§ **ENTRIES PROVIDED**
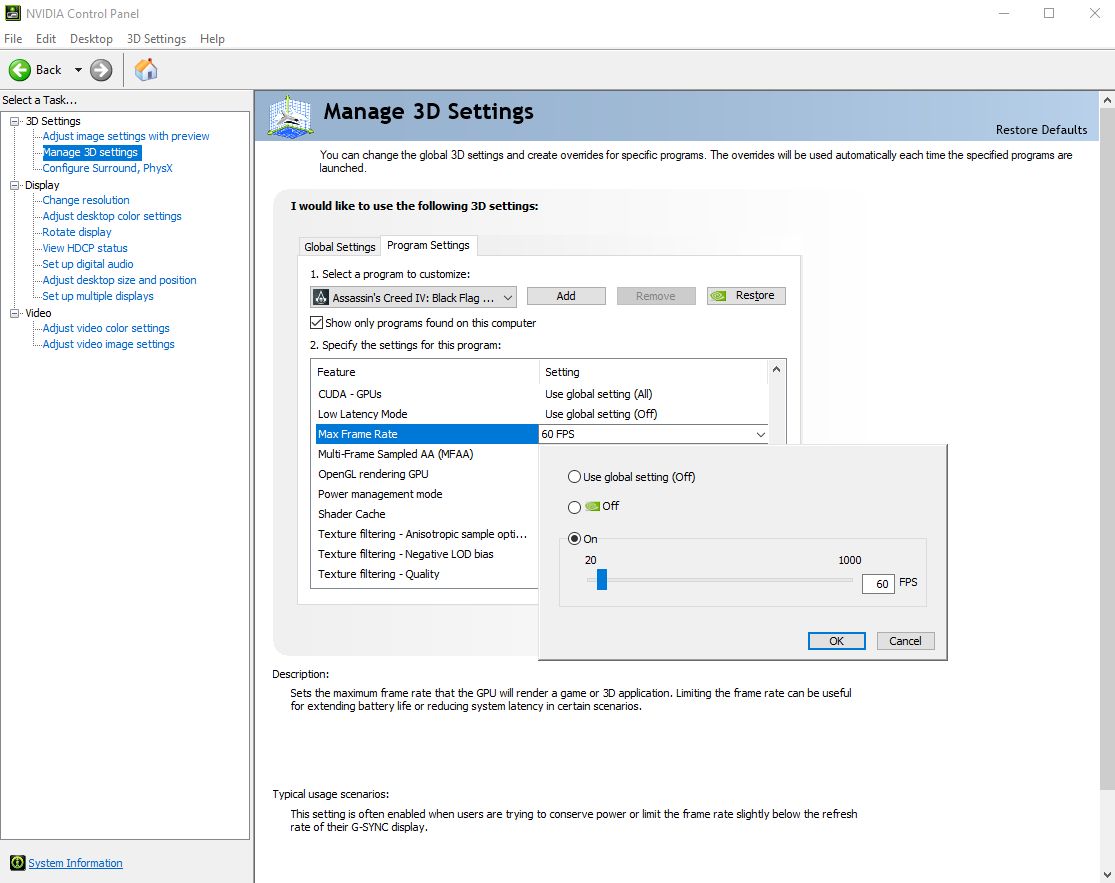Confirm with the OK button

pos(836,641)
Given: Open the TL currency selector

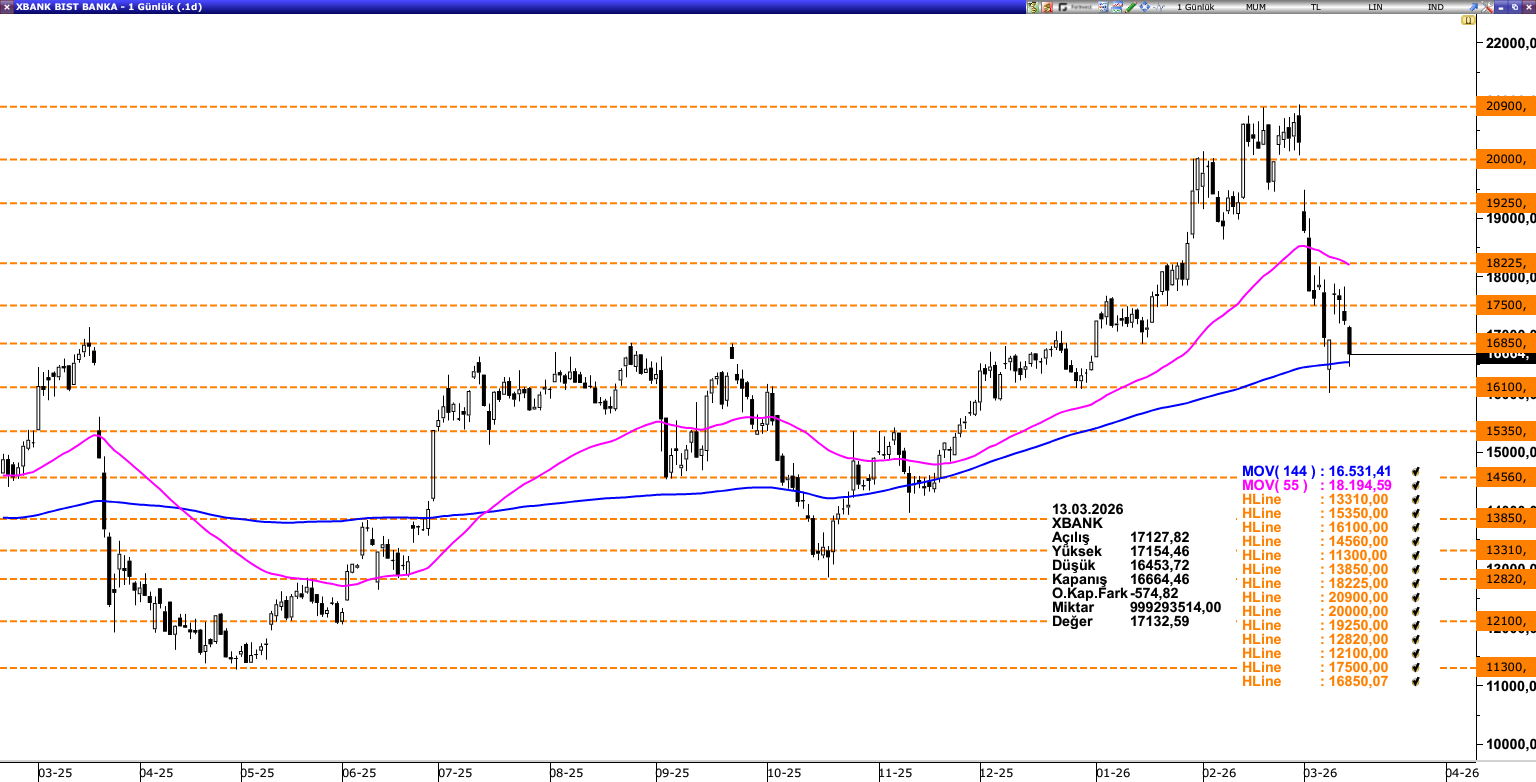Looking at the screenshot, I should pyautogui.click(x=1316, y=7).
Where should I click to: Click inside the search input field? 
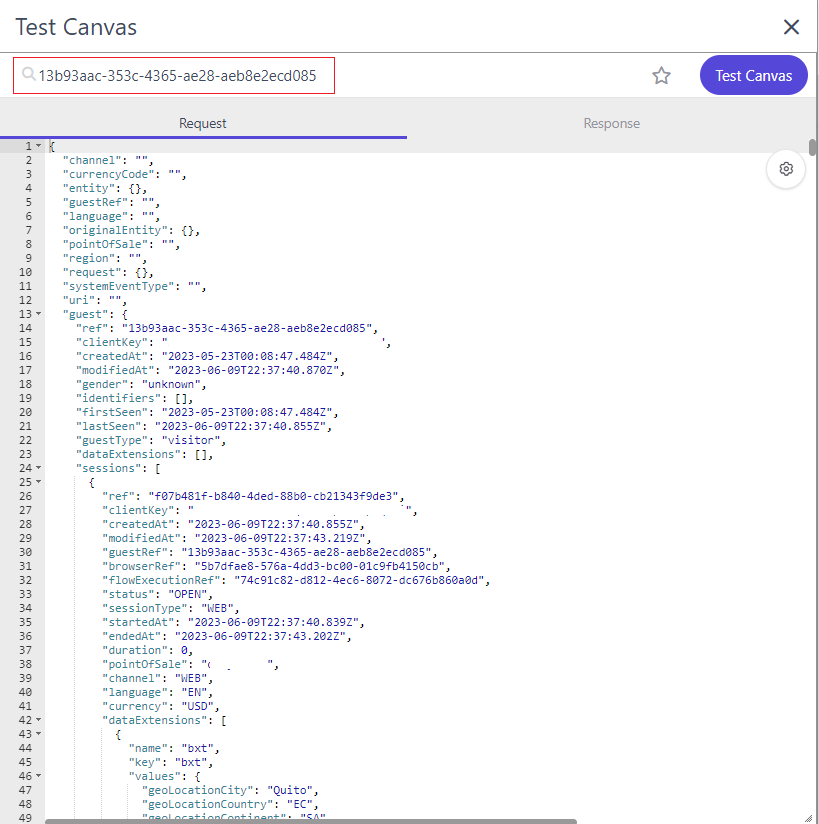(x=180, y=75)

§ **ASSIGNMENT**
Find the line that contains "Where should I" and repeat it, along with every line after it to the end of the data, exactly; drop the pictures.

§ **RESPONSE**
Where should I click to: Click inside the search input field? 
(x=180, y=75)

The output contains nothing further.